■ PROBLEM REQUIREMENTS ■
Lines that include "agent" make up the answer; copy all of them from the data below.

■ SOURCE RECORDS ■
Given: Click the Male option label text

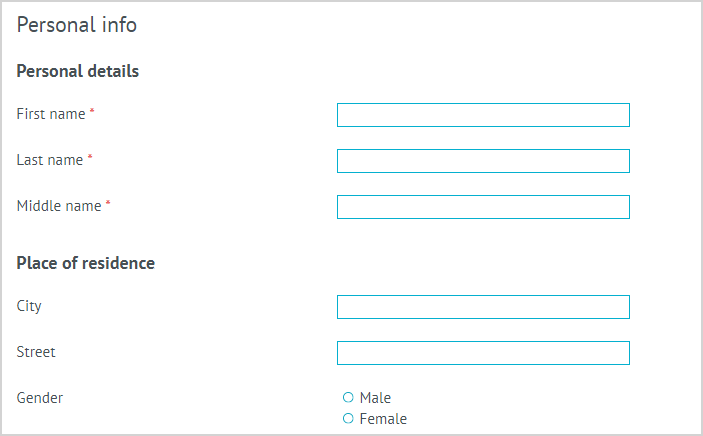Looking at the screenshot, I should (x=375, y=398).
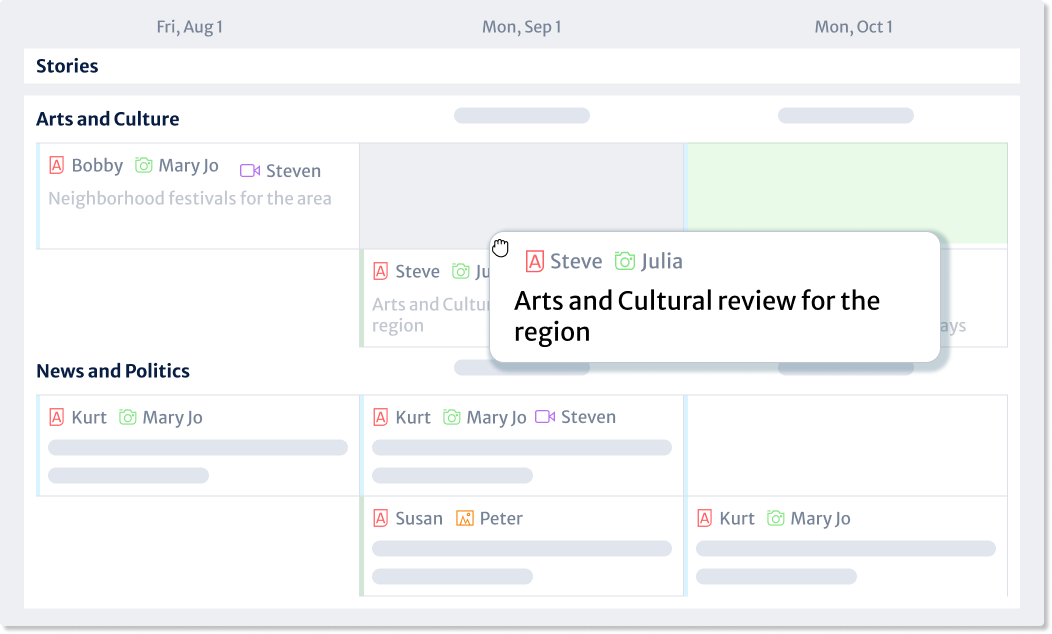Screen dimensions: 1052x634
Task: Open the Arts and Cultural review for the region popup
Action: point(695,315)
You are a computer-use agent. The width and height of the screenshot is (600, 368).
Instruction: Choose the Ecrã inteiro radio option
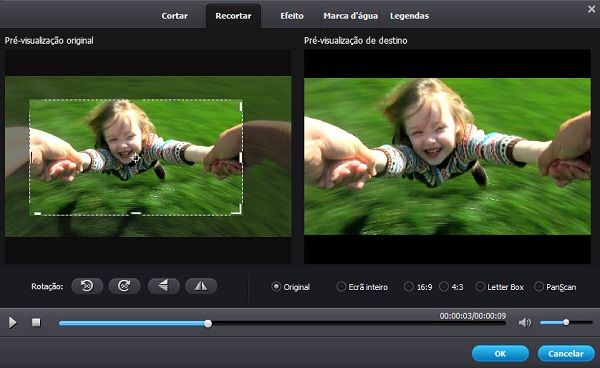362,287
---
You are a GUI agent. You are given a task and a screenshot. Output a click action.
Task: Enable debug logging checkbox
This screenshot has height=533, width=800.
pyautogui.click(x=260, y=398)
---
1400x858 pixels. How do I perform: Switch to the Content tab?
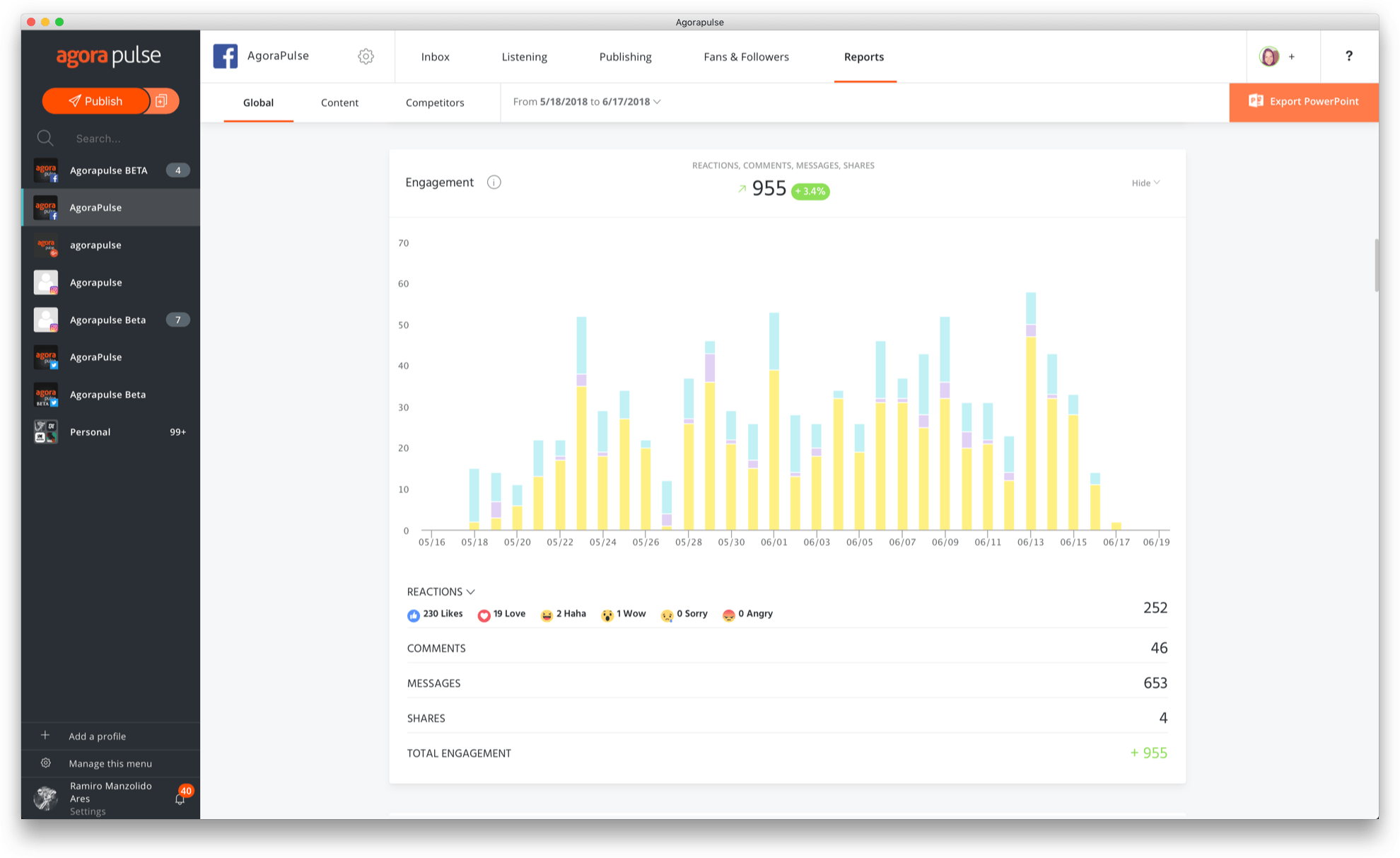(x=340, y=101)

■ ANSWER AREA ■
You are a computer-use agent. The width and height of the screenshot is (600, 368).
You are a GUI agent. You are given a task and a screenshot. Output a click action.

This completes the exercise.